"I have this!"
That was the first sentence of an email I received less than two hours after sending my August 2 note to the support group about Mom's diagnosis of fibrinogen amyloidosis. It was from a woman on the West Coast who also had fibrinogen amyloidosis and had undergone a liver transplant just three weeks ago. She said Mom was the only other person she knew with fibrinogen amyloidosis. So although Mom has a rare mutation of a rare form of a rare disease, we were already in contact with someone diagnosed with the same thing.

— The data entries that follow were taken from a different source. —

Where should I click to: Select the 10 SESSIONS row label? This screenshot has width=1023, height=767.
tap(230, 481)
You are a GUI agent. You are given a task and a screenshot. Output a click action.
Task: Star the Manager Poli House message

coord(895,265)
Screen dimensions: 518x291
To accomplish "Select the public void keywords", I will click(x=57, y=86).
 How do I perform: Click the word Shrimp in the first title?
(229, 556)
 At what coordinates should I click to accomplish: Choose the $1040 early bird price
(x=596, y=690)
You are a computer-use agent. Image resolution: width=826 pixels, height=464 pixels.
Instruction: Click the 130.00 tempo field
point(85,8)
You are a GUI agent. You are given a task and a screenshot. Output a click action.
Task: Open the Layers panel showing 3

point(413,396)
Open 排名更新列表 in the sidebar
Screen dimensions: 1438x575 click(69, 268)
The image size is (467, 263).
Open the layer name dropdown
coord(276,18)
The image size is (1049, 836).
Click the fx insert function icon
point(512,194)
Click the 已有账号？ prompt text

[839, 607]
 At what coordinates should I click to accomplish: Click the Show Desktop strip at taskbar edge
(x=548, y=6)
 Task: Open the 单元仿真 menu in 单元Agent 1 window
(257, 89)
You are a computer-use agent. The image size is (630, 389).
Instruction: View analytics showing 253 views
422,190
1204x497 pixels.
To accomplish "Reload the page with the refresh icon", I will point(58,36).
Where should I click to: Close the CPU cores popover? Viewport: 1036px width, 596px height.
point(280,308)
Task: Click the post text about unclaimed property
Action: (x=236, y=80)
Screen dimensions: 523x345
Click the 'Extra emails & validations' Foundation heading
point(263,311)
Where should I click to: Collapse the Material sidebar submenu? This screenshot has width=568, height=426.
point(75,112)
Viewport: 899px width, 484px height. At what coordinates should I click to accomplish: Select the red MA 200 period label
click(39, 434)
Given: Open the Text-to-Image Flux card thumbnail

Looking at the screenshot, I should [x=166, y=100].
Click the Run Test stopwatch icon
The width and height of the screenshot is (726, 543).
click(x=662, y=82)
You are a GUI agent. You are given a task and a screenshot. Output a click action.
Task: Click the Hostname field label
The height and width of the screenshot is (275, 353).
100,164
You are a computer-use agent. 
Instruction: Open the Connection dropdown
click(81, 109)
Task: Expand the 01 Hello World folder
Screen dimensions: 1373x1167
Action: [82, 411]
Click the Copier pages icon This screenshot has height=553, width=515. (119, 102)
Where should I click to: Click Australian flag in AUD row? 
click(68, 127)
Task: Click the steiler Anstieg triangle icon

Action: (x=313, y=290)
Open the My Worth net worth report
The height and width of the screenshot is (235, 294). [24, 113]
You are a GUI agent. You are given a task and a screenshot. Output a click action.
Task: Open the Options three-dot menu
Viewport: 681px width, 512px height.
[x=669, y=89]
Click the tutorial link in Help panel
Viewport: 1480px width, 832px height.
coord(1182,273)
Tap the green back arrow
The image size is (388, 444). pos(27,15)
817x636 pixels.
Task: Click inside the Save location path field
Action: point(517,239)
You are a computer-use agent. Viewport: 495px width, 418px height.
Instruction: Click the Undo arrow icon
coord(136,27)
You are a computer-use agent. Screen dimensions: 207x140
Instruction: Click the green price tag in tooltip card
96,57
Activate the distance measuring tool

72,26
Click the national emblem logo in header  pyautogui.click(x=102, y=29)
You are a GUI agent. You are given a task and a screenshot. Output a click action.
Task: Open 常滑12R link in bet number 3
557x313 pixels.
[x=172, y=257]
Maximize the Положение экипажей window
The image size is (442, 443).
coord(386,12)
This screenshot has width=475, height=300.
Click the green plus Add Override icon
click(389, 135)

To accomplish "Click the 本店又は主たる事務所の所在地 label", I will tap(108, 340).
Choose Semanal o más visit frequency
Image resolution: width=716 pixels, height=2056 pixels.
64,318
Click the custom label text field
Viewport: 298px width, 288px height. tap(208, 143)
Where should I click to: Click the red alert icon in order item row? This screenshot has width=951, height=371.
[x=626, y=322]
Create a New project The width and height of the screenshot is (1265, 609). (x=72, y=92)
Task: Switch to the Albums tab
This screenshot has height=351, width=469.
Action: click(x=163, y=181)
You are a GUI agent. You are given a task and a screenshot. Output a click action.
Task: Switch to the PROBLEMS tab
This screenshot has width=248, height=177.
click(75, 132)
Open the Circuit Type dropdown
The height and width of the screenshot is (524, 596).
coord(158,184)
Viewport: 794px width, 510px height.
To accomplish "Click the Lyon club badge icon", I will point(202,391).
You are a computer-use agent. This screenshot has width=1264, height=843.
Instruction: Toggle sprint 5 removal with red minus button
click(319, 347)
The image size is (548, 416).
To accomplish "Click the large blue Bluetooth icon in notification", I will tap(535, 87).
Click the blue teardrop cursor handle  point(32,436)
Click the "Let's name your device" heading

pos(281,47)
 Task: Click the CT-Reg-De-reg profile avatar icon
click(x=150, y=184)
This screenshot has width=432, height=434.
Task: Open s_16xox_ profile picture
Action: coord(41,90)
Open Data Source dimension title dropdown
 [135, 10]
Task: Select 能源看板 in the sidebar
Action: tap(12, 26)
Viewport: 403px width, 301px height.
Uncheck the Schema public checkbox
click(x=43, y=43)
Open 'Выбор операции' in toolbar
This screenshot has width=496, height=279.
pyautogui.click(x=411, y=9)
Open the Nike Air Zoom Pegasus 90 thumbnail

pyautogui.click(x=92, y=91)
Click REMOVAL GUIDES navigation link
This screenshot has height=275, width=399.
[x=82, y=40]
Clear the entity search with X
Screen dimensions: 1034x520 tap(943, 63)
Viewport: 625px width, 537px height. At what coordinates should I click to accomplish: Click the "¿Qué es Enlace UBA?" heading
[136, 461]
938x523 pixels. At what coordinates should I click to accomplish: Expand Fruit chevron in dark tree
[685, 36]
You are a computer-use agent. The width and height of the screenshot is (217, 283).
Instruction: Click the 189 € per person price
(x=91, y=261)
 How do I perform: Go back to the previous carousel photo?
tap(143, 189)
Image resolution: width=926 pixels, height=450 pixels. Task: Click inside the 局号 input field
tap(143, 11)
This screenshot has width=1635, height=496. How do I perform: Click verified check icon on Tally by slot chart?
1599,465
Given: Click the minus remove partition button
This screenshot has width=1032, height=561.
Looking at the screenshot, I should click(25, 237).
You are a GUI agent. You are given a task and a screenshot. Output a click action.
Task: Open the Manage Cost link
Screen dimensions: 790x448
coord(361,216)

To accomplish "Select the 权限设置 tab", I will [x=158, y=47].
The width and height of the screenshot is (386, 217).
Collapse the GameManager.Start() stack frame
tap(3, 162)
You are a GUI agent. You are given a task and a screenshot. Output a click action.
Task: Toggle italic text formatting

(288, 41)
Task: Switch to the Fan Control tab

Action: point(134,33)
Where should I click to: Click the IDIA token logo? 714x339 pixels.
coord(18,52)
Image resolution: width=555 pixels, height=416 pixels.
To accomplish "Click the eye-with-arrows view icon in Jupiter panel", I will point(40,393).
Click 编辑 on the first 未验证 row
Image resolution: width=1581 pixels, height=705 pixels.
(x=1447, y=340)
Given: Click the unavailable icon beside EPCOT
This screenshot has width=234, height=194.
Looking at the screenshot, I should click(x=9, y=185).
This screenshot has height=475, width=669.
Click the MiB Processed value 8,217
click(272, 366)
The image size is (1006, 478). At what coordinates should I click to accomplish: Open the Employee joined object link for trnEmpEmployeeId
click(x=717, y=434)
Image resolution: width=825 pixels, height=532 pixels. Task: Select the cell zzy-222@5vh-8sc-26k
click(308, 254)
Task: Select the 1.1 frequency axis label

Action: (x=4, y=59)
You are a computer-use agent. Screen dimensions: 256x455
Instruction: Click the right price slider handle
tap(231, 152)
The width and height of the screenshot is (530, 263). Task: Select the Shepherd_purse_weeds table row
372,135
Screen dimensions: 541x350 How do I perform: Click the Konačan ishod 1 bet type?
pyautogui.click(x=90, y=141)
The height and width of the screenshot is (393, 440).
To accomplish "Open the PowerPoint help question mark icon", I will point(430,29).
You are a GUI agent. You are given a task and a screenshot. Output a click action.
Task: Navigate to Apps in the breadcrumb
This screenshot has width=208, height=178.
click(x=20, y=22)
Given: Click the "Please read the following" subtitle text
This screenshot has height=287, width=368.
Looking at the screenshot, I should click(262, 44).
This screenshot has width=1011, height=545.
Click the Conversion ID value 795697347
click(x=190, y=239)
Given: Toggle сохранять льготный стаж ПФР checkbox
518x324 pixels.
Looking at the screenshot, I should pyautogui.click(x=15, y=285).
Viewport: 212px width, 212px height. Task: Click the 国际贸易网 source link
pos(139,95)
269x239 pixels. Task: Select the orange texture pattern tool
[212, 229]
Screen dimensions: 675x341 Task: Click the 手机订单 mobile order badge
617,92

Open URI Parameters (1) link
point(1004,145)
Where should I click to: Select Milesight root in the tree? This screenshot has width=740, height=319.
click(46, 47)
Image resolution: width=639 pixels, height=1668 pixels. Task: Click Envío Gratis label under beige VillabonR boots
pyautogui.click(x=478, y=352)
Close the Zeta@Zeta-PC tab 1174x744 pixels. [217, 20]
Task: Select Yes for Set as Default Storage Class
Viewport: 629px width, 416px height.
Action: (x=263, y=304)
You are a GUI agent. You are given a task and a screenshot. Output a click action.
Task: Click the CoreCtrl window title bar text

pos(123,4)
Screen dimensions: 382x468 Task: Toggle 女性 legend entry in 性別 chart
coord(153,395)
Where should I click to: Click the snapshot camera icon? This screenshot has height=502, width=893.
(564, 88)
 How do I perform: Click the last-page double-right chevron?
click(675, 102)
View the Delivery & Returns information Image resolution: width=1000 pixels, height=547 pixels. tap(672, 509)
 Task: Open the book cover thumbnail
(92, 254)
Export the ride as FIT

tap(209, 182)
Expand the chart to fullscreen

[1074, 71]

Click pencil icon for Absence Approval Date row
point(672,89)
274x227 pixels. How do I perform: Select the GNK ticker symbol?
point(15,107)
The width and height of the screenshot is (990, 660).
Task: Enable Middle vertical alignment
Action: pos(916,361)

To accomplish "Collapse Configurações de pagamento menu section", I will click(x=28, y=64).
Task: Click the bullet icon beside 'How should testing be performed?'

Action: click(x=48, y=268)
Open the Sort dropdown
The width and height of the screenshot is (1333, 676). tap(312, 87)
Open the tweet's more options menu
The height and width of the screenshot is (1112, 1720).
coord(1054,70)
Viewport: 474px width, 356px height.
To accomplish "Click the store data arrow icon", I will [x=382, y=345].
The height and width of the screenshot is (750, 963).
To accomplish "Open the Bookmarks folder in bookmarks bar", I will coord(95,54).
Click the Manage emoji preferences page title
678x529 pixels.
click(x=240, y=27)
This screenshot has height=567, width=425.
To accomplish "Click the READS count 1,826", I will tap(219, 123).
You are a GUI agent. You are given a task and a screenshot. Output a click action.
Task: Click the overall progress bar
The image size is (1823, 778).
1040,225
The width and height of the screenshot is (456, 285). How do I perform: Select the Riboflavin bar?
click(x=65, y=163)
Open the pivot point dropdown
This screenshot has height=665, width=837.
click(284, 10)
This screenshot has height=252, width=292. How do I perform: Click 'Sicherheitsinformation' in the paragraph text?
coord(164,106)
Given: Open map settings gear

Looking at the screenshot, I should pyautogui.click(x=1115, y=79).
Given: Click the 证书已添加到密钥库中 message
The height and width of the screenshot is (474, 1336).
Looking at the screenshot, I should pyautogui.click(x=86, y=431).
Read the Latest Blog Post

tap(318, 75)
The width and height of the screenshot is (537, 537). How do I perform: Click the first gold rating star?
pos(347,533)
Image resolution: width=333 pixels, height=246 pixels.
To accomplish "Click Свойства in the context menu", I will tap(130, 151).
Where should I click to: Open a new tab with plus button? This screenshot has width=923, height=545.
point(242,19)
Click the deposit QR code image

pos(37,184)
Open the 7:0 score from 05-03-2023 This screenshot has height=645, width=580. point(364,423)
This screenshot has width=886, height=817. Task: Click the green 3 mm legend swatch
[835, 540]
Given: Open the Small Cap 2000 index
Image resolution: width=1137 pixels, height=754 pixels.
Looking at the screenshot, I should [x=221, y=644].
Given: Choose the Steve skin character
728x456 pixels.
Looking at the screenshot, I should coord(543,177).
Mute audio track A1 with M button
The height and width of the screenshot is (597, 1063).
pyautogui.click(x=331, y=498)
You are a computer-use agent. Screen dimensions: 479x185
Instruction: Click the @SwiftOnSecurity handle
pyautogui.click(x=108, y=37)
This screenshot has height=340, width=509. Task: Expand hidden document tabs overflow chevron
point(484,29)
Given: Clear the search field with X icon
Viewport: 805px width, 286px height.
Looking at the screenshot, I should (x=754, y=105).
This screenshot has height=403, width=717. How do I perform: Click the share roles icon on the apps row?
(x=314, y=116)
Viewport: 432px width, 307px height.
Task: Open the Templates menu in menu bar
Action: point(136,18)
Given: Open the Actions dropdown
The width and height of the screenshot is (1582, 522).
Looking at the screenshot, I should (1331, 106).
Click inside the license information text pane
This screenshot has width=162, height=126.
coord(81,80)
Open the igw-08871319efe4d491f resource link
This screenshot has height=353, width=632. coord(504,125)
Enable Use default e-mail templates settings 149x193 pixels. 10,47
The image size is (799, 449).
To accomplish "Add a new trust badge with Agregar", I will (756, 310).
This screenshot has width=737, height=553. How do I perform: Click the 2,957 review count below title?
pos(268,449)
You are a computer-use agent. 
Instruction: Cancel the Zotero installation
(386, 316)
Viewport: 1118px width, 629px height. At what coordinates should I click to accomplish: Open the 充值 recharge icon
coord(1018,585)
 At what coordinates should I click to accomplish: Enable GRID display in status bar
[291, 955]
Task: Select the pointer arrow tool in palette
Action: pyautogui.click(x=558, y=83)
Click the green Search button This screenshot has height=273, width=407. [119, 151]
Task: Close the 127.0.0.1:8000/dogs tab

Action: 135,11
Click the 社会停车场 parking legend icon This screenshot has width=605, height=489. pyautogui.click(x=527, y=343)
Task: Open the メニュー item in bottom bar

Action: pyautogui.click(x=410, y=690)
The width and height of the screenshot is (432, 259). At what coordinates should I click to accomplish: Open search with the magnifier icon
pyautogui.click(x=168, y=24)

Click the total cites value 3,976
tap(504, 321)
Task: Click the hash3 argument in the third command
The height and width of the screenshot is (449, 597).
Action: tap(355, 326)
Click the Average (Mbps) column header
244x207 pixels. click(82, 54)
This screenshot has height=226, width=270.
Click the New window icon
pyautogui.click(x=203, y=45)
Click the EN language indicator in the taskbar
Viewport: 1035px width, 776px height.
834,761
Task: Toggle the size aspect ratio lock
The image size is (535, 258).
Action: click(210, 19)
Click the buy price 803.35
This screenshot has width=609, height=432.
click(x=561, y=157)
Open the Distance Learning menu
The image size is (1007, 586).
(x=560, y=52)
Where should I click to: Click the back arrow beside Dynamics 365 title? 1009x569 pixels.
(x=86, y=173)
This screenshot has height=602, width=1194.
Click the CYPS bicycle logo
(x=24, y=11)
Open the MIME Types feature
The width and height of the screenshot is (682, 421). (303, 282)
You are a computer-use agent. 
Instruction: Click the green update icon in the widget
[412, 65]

Another interesting thing about that email is that it wasn't the first time we had communicated. You may recall my previous post with the title April 23, 2010 - Foreshadowing (published October 15, 2012), where I had a short email conversation with "CT," whose initial symptoms were similar to Mom's. Well, "CT" was Cathy Tidwell, the woman from the West Coast who has fibrinogen amyloidosis. She had written me in April after I sent a note to the group about our lack of success at getting Mom diagnosed locally, and as it turns out, she did have the same thing as Mom. Cathy also has a blog documenting her journey, and fortunately she didn't wait two years to start it. Here is the link to the first post on her blog: http://cathyandlon.blogspot.com/2009/09/just-beginning_22.html
Cathy and I swapped a few emails over next day or two as I continued educating myself about fibrinogen amyloidosis. While we waited for Mom's next appointment with her nephrologist, my mission was to learn about fibrinogen amyloidosis so I could start informing the family.